In the first case, China’s dense supply chains, Taiwanese and Hong Kong knowhow and superb ports and highways mean that it is not vacating labour-intensive industries such as shoes or furniture to the degree that it should even as its labour costs rise because China’s other efficiencies more than make up. The coddling of Chinese heavy industry, meanwhile, leads to dumping and is easier to retaliate against. The cumulative effect of China’s export subsidies extracts “losses” of 3 per cent of Chinese income while transferring a gain to other countries of 1 per cent to global income. But try explaining that the socalled “distributional effects” of trade are uneven at an election rally anywhere in the world.
To make matters worse, several countries, including India, are caught in a spiral of diminished prospects because of what Mr Rodrik in earlier research catchily labelled “premature deindustrialisation”, i.e. manufacturing jobs peaking in countries at lower levels of employment than was the case during the industrialisation of the West. In
India’s case, manufacturing jobs peaked at 13 per cent of the total. This is partly due to technology; it takes fewer workers to make a car today than it did three decades ago.
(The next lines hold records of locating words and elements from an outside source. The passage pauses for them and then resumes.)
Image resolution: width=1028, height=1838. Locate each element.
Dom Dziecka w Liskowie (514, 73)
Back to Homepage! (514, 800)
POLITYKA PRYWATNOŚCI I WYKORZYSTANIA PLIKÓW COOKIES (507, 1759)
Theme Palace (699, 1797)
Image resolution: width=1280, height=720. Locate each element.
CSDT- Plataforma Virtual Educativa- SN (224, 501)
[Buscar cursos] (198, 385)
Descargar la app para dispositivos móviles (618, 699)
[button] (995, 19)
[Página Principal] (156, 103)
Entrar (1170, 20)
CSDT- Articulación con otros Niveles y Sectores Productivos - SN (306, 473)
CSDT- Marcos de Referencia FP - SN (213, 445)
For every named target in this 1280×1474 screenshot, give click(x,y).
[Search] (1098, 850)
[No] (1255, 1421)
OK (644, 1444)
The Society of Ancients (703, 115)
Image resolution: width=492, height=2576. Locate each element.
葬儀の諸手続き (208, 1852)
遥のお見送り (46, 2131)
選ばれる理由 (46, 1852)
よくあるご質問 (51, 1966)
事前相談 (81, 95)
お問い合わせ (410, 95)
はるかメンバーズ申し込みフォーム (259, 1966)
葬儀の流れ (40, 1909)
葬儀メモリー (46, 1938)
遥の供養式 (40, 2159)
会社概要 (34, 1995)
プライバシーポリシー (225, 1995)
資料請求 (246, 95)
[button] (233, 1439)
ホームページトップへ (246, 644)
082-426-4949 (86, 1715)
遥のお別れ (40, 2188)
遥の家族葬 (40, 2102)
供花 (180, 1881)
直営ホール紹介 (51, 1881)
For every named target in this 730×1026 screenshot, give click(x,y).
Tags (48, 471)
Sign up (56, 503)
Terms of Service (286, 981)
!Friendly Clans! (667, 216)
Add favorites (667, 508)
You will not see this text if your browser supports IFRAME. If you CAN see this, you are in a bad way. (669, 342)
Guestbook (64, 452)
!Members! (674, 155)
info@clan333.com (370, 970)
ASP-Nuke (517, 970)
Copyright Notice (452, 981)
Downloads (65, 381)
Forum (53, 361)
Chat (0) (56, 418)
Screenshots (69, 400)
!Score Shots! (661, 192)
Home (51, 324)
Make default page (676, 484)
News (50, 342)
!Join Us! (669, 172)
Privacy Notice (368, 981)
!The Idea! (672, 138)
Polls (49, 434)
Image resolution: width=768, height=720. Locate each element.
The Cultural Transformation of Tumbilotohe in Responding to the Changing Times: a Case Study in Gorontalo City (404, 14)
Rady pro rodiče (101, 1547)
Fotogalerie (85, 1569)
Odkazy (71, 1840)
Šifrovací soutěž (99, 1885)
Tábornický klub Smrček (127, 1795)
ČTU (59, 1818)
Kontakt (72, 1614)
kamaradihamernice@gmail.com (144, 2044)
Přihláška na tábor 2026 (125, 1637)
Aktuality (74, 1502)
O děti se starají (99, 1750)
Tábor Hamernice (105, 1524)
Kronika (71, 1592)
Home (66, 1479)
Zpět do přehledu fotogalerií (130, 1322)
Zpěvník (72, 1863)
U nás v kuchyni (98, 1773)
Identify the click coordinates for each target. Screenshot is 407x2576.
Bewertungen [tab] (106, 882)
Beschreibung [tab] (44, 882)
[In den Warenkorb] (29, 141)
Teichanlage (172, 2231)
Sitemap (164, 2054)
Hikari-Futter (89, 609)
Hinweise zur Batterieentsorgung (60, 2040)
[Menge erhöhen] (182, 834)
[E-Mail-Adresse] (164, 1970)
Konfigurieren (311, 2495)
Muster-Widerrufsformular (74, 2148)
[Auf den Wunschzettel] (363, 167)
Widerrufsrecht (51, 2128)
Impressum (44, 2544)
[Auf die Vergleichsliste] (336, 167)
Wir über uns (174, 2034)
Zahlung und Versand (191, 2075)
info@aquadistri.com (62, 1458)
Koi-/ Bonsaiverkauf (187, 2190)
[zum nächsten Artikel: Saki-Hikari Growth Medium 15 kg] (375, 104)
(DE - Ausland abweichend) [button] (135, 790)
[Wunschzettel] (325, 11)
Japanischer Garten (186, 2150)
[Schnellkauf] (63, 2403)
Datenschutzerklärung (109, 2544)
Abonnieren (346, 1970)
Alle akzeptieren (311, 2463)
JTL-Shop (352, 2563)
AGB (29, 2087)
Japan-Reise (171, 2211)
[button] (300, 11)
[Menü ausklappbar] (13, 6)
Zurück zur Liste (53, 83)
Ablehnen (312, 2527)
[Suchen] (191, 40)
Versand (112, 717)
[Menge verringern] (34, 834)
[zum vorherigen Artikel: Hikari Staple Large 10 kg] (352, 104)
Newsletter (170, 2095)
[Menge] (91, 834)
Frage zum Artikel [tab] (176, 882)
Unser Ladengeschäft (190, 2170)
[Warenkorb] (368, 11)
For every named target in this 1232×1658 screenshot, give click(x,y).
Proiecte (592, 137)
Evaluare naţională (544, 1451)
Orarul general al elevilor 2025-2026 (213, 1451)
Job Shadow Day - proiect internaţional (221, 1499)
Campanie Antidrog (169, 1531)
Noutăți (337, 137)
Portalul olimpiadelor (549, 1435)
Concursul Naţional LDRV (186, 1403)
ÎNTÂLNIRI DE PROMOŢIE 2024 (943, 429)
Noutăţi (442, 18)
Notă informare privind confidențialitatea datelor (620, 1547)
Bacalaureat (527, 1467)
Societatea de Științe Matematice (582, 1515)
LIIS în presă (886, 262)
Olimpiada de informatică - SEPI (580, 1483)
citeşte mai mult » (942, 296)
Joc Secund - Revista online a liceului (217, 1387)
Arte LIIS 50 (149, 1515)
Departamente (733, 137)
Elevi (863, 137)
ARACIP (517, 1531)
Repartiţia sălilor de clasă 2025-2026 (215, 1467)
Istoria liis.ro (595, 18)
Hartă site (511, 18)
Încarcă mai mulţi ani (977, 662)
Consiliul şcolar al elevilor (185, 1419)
Most of India’s services industry is based on self-employment, yielding such meagre returns as, say, a vegetable seller, that it amounts to self-exploitation. “It is not implausible the East Asian Tiger economies will be the last countries to ever experience industrialisation in the manner to which economic history has accustomed us,” Mr Rodrik argues. Those who conceived the “Make in India” initiative seem unaware of this trend. Instead, the budget has slapped hefty duties on products ranging from mobile phones to automotive parts. Impatient for our share of economic good news, we are all mercantilists now.